*How to complete this task*: Each entry here is to be restated word for word.

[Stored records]
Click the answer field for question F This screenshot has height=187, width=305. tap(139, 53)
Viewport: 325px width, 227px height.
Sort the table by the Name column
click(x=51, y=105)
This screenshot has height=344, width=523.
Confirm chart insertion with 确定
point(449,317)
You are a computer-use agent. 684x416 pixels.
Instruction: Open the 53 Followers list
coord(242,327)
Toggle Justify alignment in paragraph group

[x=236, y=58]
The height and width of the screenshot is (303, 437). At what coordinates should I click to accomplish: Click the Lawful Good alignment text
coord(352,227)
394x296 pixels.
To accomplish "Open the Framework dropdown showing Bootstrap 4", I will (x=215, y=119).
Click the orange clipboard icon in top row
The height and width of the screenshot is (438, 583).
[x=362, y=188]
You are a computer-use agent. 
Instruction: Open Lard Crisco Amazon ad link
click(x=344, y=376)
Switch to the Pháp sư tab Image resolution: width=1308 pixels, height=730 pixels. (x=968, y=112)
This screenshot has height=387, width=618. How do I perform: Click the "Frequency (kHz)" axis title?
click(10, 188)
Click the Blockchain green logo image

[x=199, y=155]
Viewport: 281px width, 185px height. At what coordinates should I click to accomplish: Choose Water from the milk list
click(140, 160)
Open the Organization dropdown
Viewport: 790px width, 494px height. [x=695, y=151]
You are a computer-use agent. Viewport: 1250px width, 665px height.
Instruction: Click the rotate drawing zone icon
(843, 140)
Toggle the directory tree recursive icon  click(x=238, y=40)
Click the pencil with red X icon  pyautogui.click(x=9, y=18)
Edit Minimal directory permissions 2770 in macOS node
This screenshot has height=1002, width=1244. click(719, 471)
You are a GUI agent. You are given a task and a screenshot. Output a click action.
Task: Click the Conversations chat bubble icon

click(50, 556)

*Completed task*:
Click the answer field for question F This screenshot has height=187, width=305. tap(139, 53)
Viewport: 325px width, 227px height.
Sort the table by the Name column
click(x=51, y=105)
This screenshot has height=344, width=523.
Confirm chart insertion with 确定
point(449,317)
You are a computer-use agent. 684x416 pixels.
Instruction: Open the 53 Followers list
coord(242,327)
Toggle Justify alignment in paragraph group

[x=236, y=58]
The height and width of the screenshot is (303, 437). At what coordinates should I click to accomplish: Click the Lawful Good alignment text
coord(352,227)
394x296 pixels.
To accomplish "Open the Framework dropdown showing Bootstrap 4", I will (x=215, y=119).
Click the orange clipboard icon in top row
The height and width of the screenshot is (438, 583).
[x=362, y=188]
You are a computer-use agent. 
Instruction: Open Lard Crisco Amazon ad link
click(x=344, y=376)
Switch to the Pháp sư tab Image resolution: width=1308 pixels, height=730 pixels. (x=968, y=112)
This screenshot has height=387, width=618. How do I perform: Click the "Frequency (kHz)" axis title?
click(10, 188)
Click the Blockchain green logo image

[x=199, y=155]
Viewport: 281px width, 185px height. At what coordinates should I click to accomplish: Choose Water from the milk list
click(140, 160)
Open the Organization dropdown
Viewport: 790px width, 494px height. [x=695, y=151]
You are a computer-use agent. Viewport: 1250px width, 665px height.
Instruction: Click the rotate drawing zone icon
(843, 140)
Toggle the directory tree recursive icon  click(x=238, y=40)
Click the pencil with red X icon  pyautogui.click(x=9, y=18)
Edit Minimal directory permissions 2770 in macOS node
This screenshot has height=1002, width=1244. click(719, 471)
You are a GUI agent. You are given a task and a screenshot. Output a click action.
Task: Click the Conversations chat bubble icon

click(50, 556)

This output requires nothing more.